Democratic Senator Richard Durbin
© DELFI / Kiril Čachovskij

"I am not going to slam the doors and say we won't even talk to them, but I am also not naïve. I know what (Russian President Vladimir) Putin did in Ukraine, I know what he did in Georgia, I know what he is capable of doing in the Baltics. He is a threat of sovereignty and security of these nations," Durbin told reporters after meeting with Lithuanian President Dalia Grybauskaitė.

Republican US President Donald Trump has said earlier that he wants warmer relations with Moscow and has called NATO obsolete, stoking worries in Europe about America's commitments to the Alliance.

NATO's leaders last year also decided to resume dialog with Russia in an effort to increase mutual transparency in organizing military exercises and prevent the risk of incidents between forces.

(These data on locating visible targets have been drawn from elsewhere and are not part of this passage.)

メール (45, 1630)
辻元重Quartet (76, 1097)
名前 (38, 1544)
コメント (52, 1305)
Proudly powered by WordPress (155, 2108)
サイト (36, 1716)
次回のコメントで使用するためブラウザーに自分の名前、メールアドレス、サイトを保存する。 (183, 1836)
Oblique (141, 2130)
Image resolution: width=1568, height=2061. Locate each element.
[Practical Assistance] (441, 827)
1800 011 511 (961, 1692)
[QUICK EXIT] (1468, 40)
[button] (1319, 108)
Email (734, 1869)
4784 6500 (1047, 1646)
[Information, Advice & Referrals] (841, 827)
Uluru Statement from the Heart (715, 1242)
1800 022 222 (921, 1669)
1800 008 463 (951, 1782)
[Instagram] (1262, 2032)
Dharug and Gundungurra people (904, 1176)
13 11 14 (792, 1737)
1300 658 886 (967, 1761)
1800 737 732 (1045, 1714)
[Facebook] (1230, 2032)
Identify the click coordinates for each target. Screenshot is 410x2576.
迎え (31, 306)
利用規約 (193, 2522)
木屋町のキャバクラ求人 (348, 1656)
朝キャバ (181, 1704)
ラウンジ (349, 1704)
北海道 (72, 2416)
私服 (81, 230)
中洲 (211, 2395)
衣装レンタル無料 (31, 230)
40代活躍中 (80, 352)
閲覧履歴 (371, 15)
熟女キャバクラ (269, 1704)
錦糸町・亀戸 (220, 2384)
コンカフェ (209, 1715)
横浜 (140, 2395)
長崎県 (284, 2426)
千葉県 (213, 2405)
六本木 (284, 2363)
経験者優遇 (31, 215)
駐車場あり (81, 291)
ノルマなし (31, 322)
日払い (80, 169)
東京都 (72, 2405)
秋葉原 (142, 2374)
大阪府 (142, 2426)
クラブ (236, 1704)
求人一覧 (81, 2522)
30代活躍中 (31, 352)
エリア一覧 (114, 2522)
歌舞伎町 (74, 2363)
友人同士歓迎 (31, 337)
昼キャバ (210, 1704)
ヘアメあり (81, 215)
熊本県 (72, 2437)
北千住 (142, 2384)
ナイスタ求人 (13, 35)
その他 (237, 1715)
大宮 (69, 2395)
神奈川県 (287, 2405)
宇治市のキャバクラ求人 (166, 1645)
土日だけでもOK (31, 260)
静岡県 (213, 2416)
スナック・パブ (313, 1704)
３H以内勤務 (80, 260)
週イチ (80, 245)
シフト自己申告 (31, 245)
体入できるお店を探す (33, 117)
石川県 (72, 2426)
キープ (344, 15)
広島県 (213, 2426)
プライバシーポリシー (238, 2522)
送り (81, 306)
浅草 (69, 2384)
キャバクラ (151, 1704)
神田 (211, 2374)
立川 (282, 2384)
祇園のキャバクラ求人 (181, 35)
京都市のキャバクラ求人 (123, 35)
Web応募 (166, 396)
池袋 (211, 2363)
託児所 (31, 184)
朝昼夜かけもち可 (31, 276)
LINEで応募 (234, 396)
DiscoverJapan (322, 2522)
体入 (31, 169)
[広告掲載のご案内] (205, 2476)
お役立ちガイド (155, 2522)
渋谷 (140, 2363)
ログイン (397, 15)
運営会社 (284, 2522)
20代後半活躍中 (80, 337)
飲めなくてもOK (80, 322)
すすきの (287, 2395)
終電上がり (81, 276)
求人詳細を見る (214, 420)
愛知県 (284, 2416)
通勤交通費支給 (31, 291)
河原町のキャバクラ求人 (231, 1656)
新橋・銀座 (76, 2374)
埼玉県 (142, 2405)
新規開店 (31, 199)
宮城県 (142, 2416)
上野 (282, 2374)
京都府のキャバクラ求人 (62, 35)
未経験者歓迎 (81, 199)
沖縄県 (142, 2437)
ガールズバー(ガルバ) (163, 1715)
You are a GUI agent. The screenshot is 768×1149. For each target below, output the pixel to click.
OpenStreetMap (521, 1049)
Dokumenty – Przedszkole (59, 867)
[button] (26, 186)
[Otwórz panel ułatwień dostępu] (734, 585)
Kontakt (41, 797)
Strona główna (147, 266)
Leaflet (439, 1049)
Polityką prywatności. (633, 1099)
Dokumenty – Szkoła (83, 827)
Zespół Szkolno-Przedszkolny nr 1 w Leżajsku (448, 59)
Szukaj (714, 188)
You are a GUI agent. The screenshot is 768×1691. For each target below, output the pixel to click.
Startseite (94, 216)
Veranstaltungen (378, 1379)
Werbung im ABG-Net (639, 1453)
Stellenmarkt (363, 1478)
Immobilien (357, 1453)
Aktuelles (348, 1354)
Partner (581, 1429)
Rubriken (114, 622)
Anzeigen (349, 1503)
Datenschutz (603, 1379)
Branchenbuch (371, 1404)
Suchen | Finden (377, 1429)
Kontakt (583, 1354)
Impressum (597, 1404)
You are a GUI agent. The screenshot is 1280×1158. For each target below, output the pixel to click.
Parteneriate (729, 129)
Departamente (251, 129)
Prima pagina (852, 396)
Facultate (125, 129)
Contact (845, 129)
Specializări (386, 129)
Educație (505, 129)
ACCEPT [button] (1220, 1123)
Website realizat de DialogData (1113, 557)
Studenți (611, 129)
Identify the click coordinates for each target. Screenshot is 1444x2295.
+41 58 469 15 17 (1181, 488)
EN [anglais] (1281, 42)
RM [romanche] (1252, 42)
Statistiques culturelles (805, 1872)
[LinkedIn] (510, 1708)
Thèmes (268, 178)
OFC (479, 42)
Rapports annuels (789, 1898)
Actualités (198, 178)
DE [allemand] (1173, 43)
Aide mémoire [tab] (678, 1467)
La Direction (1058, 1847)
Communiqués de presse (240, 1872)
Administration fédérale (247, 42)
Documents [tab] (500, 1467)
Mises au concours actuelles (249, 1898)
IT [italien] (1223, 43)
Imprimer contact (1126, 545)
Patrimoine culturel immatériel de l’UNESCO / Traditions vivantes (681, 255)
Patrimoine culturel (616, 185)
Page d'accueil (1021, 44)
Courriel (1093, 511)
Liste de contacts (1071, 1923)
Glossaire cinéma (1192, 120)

Relations between the West and Moscow soured in the wake of Russia’s intervention in Ukraine in 2014, which prompted both the US and the EU to impose sanctions against Russia.

Several US administration officials came to Europe last week to reassure allies about America's commitments to NATO. Defence Secretary James Mattis and Vice-President Mike Pence reaffirmed these commitments in Brussels and Munich.

Senator Durbin said, however, that "it is difficult to reconcile official statements of the administration with our president's tweets".

"It is very difficult to understand what is going on in the US 33 days under this new presidency," he said.

According to the Democratic politician, most administration officials and members of the Congress support NATO and do not see it as obsolete, unlike Trump.

However, Durbin agrees that Europeans must step up their defense spending.

"I can tell you from my conversation with the president of Lithuania – she takes it very seriously and they (Lithuania) are moving beyond 2 percent (of GDP for defense spending)," he said in Vilnius.